Each draft must bear upon its face the clause “Drawn under Letter of Credit No. , dated , of [BANK].”
This Letter of Credit shall be automatically extended for an additional period of one year from the present or each future expiration date unless we have notified you in writing delivered via U.S. registered mail, return receipt requested, to your address stated above, or to such other address as you shall have furnished to us for such purpose, not less than sixty (60) days before such expiration date, that we elect not to renew this Letter of Credit. Upon your receipt of such notification, you may draw your sight draft on us prior to the then applicable expiration date for the unused balance of the Letter of Credit, which shall be accompanied by your signed written statement that you received notification of our election not to extend.
Exhibit D
-1-
Except so far as otherwise expressly stated herein, this Letter of Credit is subject to the “Uniform Customs and Practices for Documentary Credits (2007 Revision), International Chamber of Commerce—Publication No. 600, subject to the following: (a) if this Letter of Credit expires during an interruption of business as described in Article 36 of the UCP, we hereby specifically agree to effect payment if this Letter of Credit is drawn against within 30 days after the resumption of business; and (b) notwithstanding Article 14 or any other provision of the UCP, and regardless of whether the words “strict”, “exact” or “identical” or similar words are used in this Letter of Credit, a document presented under this Letter of Credit need not reproduce the wording in this Letter of Credit exactly, including typographical errors, punctuation, spacing, blank lines and spaces (or the completion or deletion thereof), and the like.

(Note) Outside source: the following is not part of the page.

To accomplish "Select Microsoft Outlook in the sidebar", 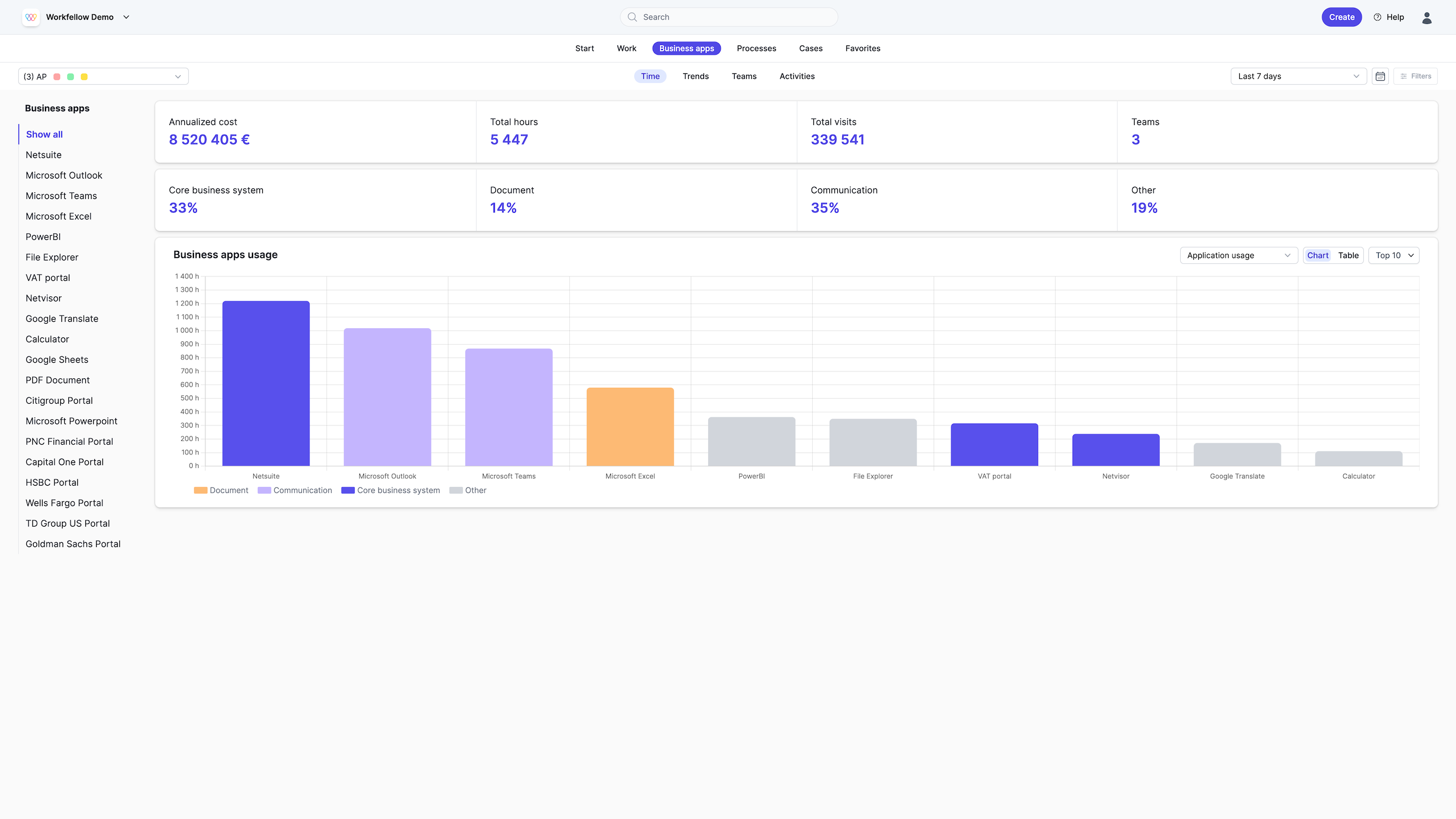I will point(64,175).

We hereby agree with you that drafts drawn under and in compliance with the terms of this Letter of Credit will be duly honored if presented to the above-mentioned drawee at our offices at [ADDRESS] on or before PM [TIME ZONE] Time on [INITIAL EXPIRATION DATE], or such later expiration date to which this Letter of Credit is extended pursuant to the terms hereof.
If at any time Beneficiary or its authorized transferee is not in possession of the original of this letter of credit (together with all amendments, if any) because such original has been delivered to us as required hereunder for a draw thereon or transfer thereof, our obligations as set forth in this letter of credit shall continue in full force and effect as if Beneficiary or such authorized transferee still held such original, and any previous delivery to us, without return by us, of such original shall be deemed to have satisfied any requirement that such original be delivered to us for a subsequent draw hereunder or transfer hereof.
This Letter of Credit may be, without charge and without recourse, assigned to, and shall inure to the benefit of, any successor in interest to [LANDLORD], under the Office Lease. Transfer charges, if any, are for the account of the applicant.